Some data
** Start **

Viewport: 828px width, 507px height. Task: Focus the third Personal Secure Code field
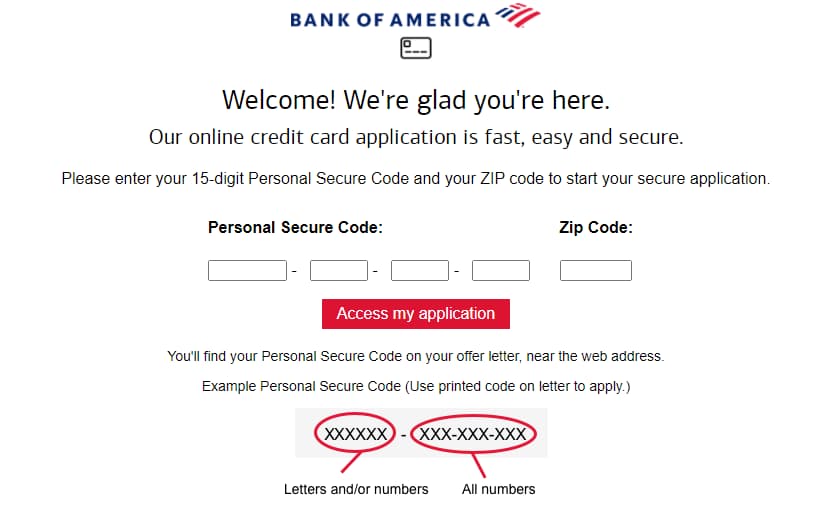coord(420,270)
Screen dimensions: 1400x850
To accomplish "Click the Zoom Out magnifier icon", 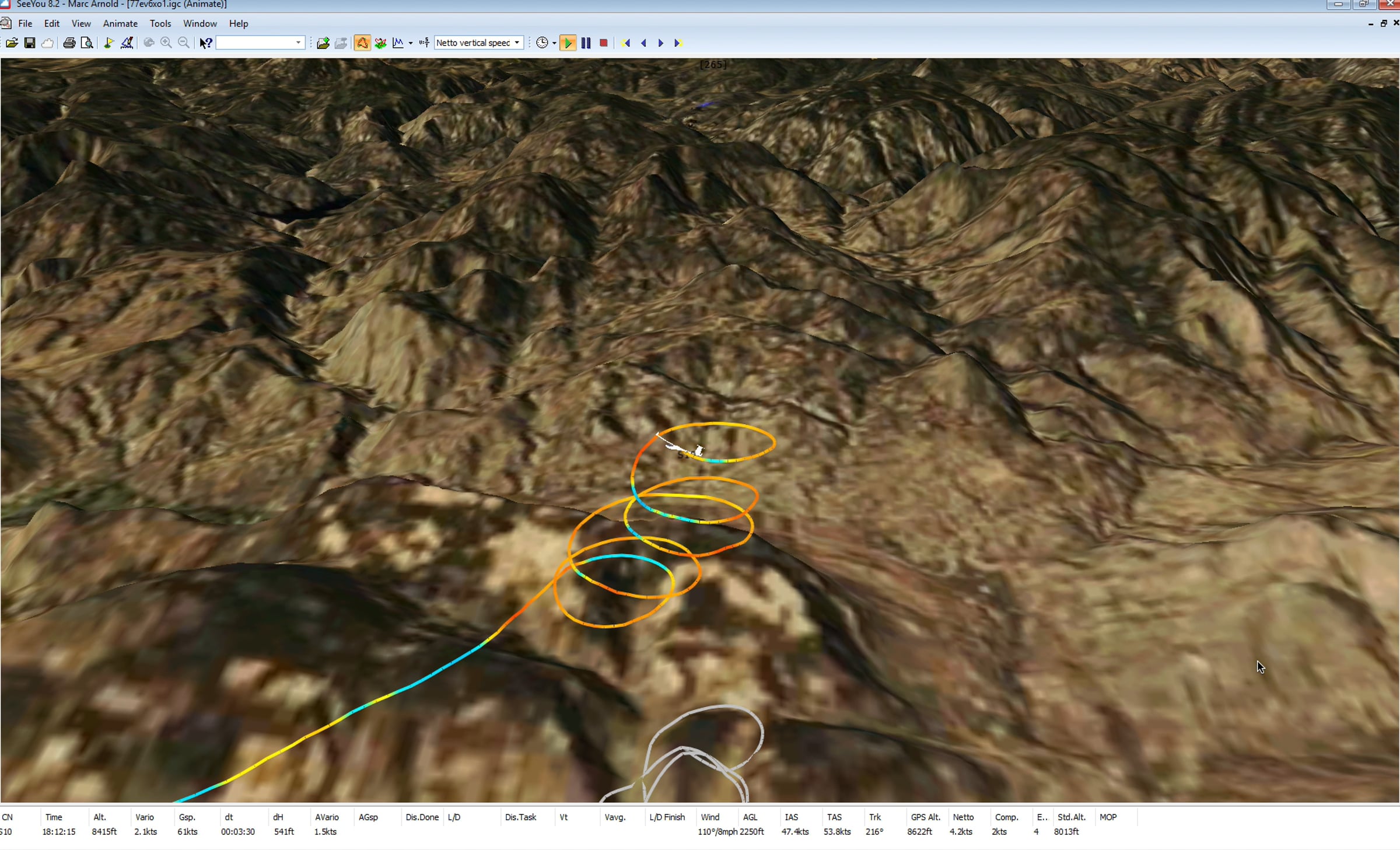I will tap(184, 43).
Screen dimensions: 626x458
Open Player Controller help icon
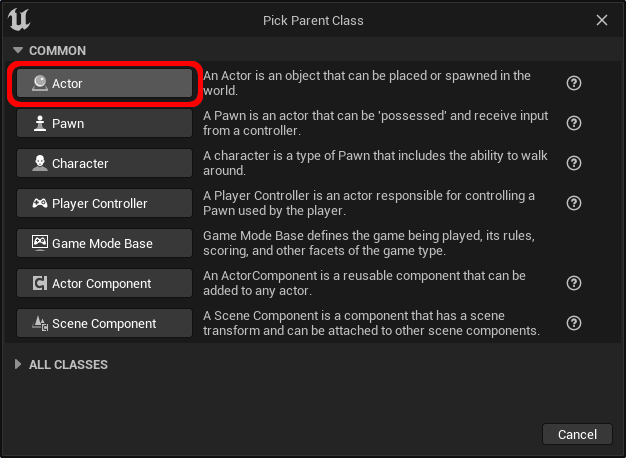click(574, 203)
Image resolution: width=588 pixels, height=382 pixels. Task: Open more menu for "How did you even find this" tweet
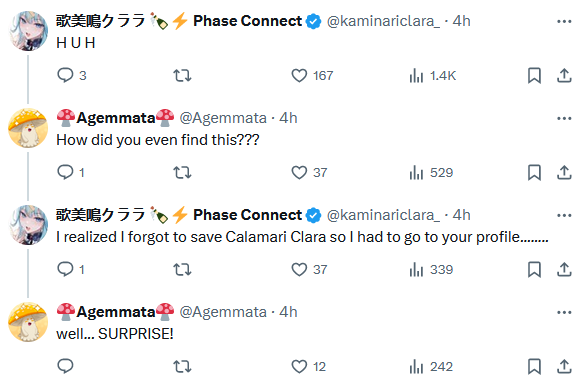point(564,119)
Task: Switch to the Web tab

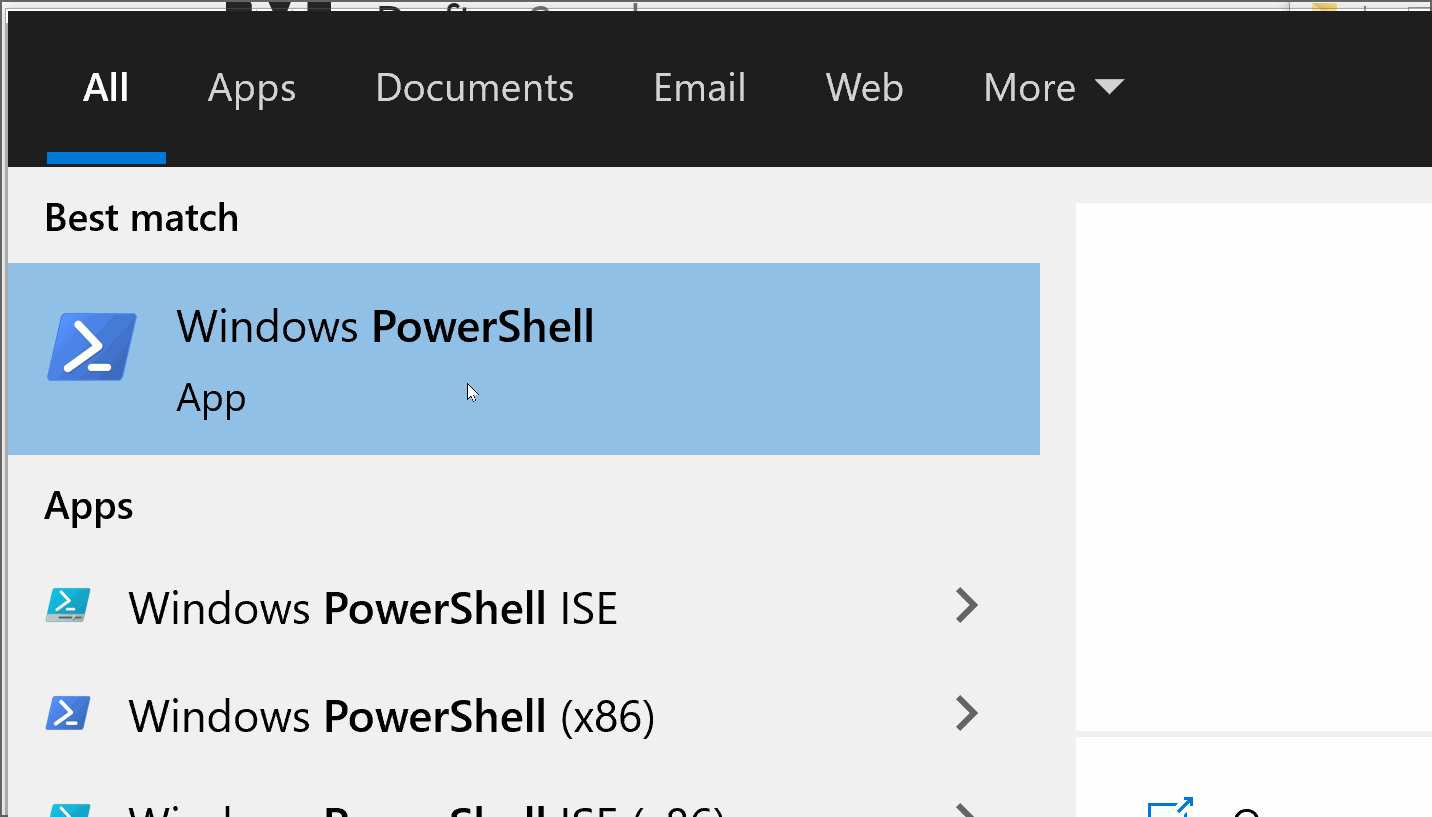Action: (x=864, y=88)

** End **

■ **WHAT IS REQUIRED**
Pull out each line of the data above that contains the word "width".

■ **WRITTEN RESPONSE**
Viewport: 828px width, 507px height. Task: Focus the third Personal Secure Code field
Image resolution: width=588 pixels, height=382 pixels. Task: Open more menu for "How did you even find this" tweet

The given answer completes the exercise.